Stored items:
- Opening Delimiter -

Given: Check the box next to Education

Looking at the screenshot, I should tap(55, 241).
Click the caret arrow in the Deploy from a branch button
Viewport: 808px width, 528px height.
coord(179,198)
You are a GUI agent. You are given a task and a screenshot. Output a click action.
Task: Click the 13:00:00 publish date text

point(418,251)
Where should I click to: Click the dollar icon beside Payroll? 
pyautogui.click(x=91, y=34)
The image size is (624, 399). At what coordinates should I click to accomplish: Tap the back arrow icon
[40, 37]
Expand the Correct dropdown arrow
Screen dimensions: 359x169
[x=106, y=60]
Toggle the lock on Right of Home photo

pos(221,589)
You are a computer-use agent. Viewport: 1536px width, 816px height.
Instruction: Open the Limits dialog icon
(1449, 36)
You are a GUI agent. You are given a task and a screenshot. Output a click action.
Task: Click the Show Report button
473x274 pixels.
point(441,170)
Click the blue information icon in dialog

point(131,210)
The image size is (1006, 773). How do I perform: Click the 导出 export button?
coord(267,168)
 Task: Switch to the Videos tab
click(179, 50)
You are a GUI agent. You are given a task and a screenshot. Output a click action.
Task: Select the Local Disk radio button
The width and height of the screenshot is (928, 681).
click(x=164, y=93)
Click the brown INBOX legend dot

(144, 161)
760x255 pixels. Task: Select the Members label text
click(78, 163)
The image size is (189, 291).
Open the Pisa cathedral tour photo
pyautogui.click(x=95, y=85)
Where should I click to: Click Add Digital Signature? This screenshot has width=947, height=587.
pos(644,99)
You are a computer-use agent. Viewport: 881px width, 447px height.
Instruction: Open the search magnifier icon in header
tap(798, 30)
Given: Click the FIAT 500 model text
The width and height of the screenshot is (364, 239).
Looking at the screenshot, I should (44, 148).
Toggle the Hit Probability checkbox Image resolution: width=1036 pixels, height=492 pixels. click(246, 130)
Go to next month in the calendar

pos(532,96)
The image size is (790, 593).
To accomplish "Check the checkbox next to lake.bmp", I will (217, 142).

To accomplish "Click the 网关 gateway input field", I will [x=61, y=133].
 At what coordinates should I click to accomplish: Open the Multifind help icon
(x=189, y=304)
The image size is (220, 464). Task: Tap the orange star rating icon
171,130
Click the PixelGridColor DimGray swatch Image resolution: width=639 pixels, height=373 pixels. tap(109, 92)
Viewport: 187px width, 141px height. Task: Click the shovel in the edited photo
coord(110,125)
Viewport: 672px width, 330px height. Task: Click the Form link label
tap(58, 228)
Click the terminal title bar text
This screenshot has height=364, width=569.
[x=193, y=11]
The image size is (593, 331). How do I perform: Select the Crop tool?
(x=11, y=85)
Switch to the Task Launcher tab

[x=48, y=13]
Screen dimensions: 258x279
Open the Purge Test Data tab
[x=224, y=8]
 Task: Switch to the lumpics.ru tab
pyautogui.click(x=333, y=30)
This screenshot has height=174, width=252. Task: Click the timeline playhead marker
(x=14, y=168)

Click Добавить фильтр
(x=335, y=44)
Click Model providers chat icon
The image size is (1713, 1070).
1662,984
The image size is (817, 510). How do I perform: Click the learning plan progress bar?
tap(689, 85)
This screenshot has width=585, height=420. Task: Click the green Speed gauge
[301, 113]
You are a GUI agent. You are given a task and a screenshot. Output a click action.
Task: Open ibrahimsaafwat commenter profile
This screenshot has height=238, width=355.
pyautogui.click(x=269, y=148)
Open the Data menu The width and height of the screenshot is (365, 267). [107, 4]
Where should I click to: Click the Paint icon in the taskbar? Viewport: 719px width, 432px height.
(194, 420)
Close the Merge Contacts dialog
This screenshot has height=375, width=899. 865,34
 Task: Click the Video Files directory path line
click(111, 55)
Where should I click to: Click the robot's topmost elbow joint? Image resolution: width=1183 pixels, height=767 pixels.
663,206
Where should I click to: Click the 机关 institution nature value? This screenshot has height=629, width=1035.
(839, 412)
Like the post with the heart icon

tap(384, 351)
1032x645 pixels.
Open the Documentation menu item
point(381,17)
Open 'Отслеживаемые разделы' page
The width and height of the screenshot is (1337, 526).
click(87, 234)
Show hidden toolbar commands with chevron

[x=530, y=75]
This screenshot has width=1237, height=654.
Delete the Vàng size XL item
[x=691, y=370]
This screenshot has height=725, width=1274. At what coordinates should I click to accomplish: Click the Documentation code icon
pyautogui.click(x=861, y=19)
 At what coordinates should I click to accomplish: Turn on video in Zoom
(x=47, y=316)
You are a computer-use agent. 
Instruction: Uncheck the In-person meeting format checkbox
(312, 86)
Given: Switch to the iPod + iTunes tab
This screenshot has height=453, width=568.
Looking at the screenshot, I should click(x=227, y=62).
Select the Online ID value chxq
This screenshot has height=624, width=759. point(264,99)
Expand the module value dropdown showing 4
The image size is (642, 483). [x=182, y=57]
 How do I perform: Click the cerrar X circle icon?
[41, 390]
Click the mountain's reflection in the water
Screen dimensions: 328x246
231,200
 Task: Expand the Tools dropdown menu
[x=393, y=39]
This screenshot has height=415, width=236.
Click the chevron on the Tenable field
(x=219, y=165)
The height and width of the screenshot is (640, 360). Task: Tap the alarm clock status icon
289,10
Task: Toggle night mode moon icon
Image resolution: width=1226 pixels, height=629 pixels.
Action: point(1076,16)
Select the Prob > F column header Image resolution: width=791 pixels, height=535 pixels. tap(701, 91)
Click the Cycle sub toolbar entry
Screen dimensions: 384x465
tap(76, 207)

- Closing Delimiter -

*AIM OF THE EXERCISE*: In your answer, include only the lines above starting at the line that holds "Screen dimensions: 258x279" and ending at the line that holds "Task: Open ibrahimsaafwat commenter profile", copied exactly.

*ANSWER*:
Screen dimensions: 258x279
Open the Purge Test Data tab
[x=224, y=8]
 Task: Switch to the lumpics.ru tab
pyautogui.click(x=333, y=30)
This screenshot has height=174, width=252. Task: Click the timeline playhead marker
(x=14, y=168)

Click Добавить фильтр
(x=335, y=44)
Click Model providers chat icon
The image size is (1713, 1070).
1662,984
The image size is (817, 510). How do I perform: Click the learning plan progress bar?
tap(689, 85)
This screenshot has width=585, height=420. Task: Click the green Speed gauge
[301, 113]
You are a GUI agent. You are given a task and a screenshot. Output a click action.
Task: Open ibrahimsaafwat commenter profile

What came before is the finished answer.